Document passage
= Beginning of Section =

Traveling is about seeing new sights, absorbing new cultures and exploring unfamiliar environments — or relaxing in beloved ones. Even with the best preparations, however, the unexpected need for urgent medical care can interrupt a vacation. If you’re planning to travel outside the country, it may be a wise idea to purchase travel medical insurance for extra protection and peace of mind. Learn the basics about this type of insurance before you start shopping for a policy.
What Is Travel Medical Insurance?
Domestic health insurance policies cover all or part of the costs for medical care that you receive while you’re living at home. If you have a medical emergency, a health insurance policy can relieve some of the financial burden that comes along with the high costs of treatment. When you purchase a health insurance policy (or your employer or the U.S. government provides one to you), the policy will likely have limitations about the type of care you’re eligible to get and where you can receive it. If you’re traveling out of the United States, for example, your domestic policy may not cover emergency medical care you need while you’re in a foreign country. Enduring a medical emergency without insurance coverage while you’re abroad can leave you with expensive bills you could have trouble paying.

= End of Section =

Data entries
= Beginning of Section =

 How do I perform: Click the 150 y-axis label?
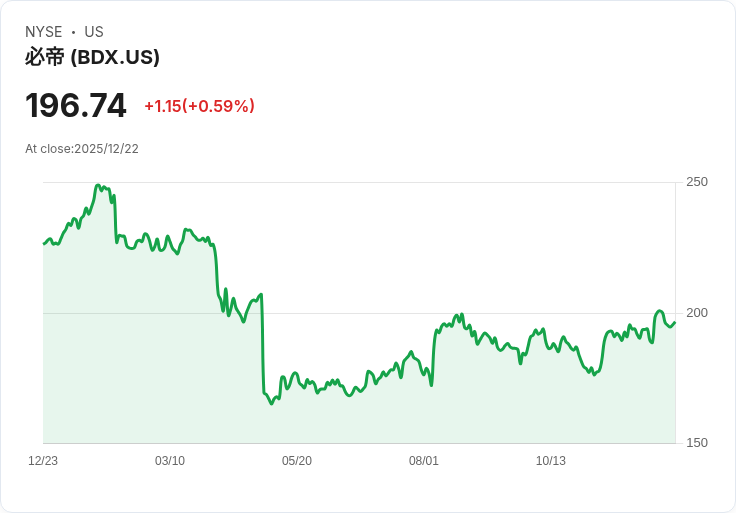(x=696, y=443)
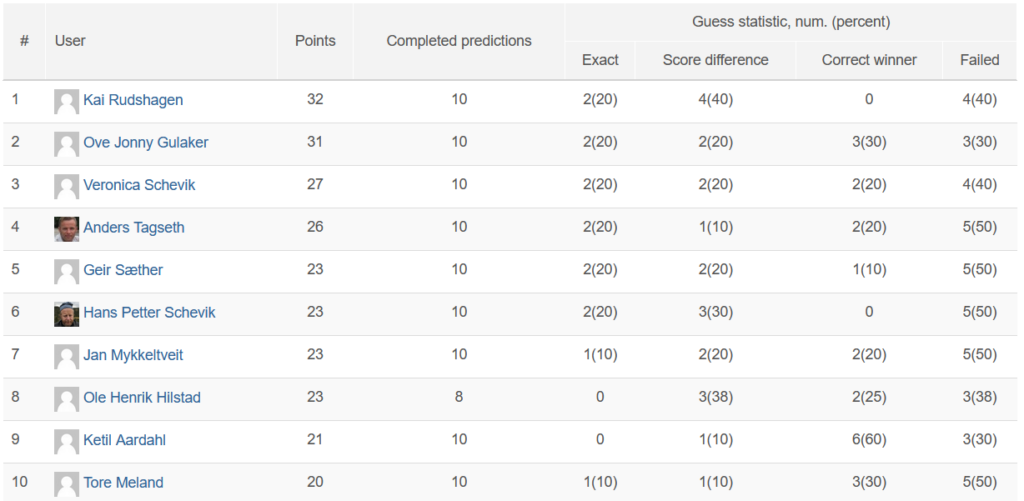Screen dimensions: 1024x501
Task: Click Ketil Aardahl's avatar placeholder
Action: click(67, 442)
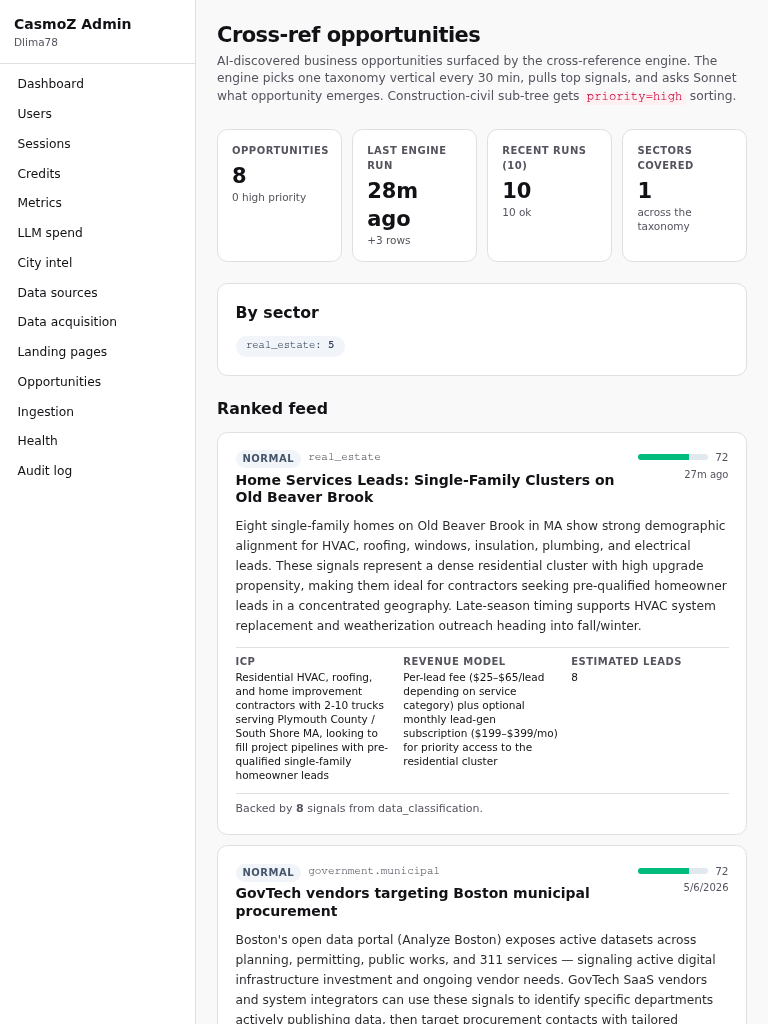Click the score bar on Home Services card
768x1024 pixels.
click(673, 457)
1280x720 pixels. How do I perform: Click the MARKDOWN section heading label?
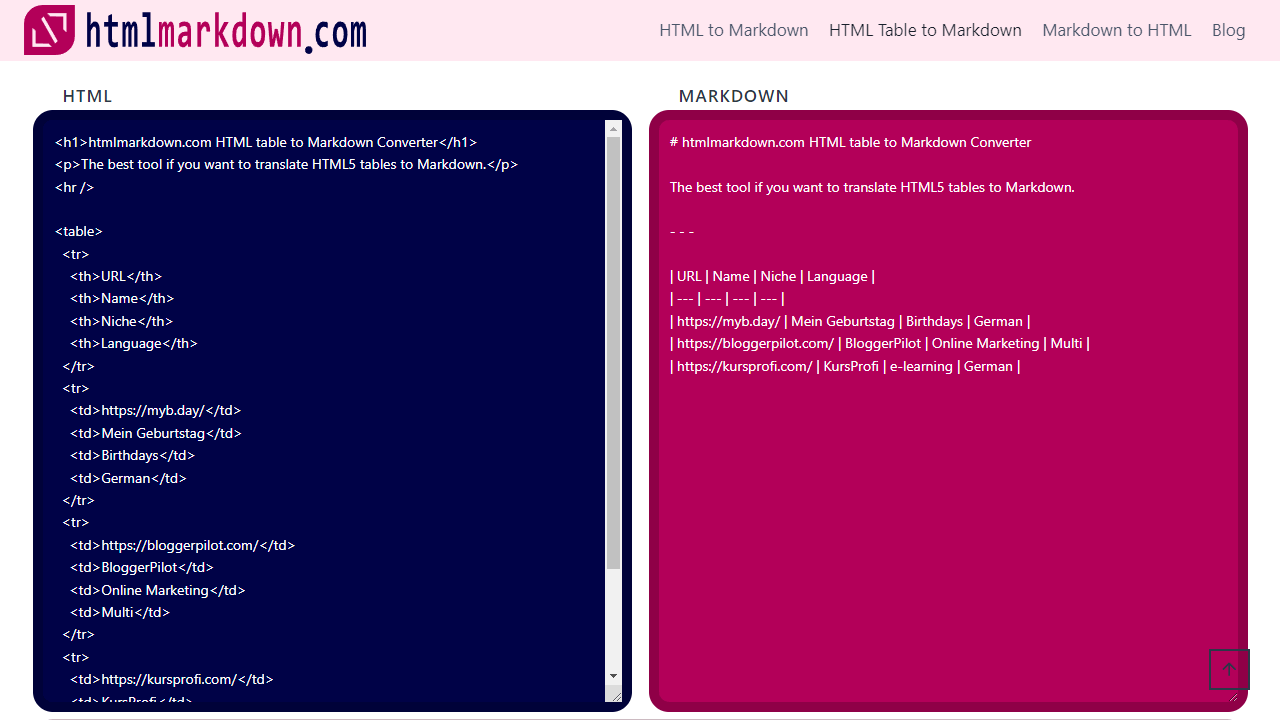click(733, 96)
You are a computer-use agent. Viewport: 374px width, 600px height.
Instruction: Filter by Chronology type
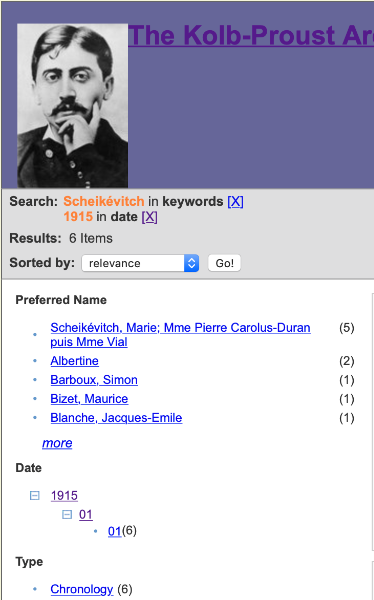82,589
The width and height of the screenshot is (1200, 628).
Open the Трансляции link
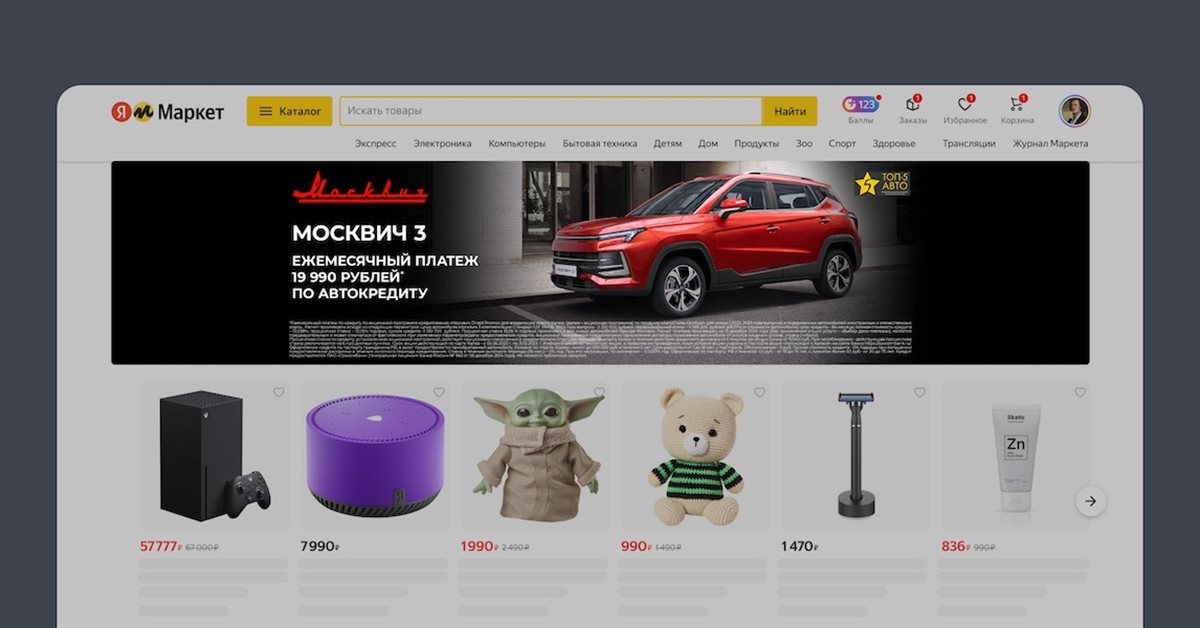pos(968,144)
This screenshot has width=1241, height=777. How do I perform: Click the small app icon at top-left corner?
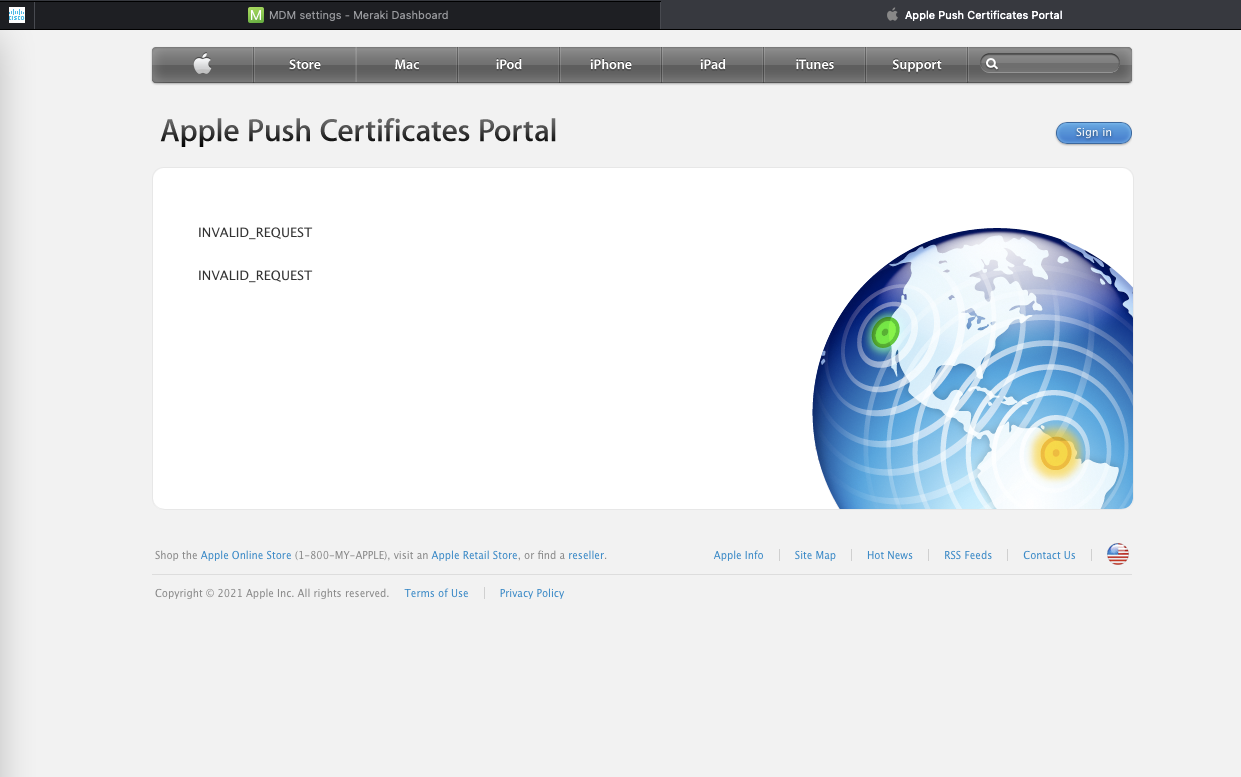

= End of Section =

Questions to answer
1. Write out the travel medical insurance passage from "Traveling is about" to "Travel Medical Insurance?".
2. In the travel medical insurance passage, what might a domestic health insurance policy fail to cover for someone traveling out of the United States?
3. Proceed with the passage on travel medical insurance from the point where it stops.
None of the items has any bearing on this work.

Answers by task
1.
Traveling is about seeing new sights, absorbing new cultures and exploring unfamiliar environments — or relaxing in beloved ones. Even with the best preparations, however, the unexpected need for urgent medical care can interrupt a vacation. If you’re planning to travel outside the country, it may be a wise idea to purchase travel medical insurance for extra protection and peace of mind. Learn the basics about this type of insurance before you start shopping for a policy.
What Is Travel Medical Insurance?

2. Emergency medical care needed while in a foreign country.

3.
That’s where travel medical insurance comes in. This is a type of health insurance policy that provides international coverage and is designed to pay for emergency healthcare costs you incur while you’re traveling outside the U.S. It can bridge the gap in what your domestic policy doesn’t cover while you’re abroad. If your domestic policy doesn’t provide any coverage while you’re outside the country, a travel policy can cover a wide range of medical services you may need in an emergency.
What Benefits Does Travel Medical Insurance Typically Include?
Although every policy differs in its coverage-related specifics and details, there are some common benefits that travel medical insurance policies typically cover.
The first is medical evacuation coverage. This is an appealing option if you’ll be traveling somewhere remote because, if you injure yourself or find yourself in an emergency medical situation, it covers the costs of transporting you to a better-equipped hospital from one that may not have equipment that’s as advanced as you need. In some cases it may pay for transportation back to your home country. This component of the policy typically covers evacuation by ambulance or airlift. It can be especially helpful for people going on cruises or to remote areas and for seniors.
Repatriation of remains coverage is also typically provided in travel medical insurance. This covers the costs to return your body home if you die while abroad, which may include coordinating with your home country’s government to approve transport, coordinating with local authorities for any necessary post-mortem exams, ground and air transportation costs, and a suitable container for your remains, notes International Insurance. Although it’s not pleasant to think about, this coverage can be valuable should the unexpected happen.
A crisis response benefit may be a bit less common, but it’s still available in many policies. This type of coverage pays the costs of care you may incur for unforeseen circumstances like kidnappings, terrorist attacks, natural disasters or political upheaval. If you’re kidnapped, this coverage may pay for things like ransom or the costs for hostage negotiators who may be called in to mediate a situation.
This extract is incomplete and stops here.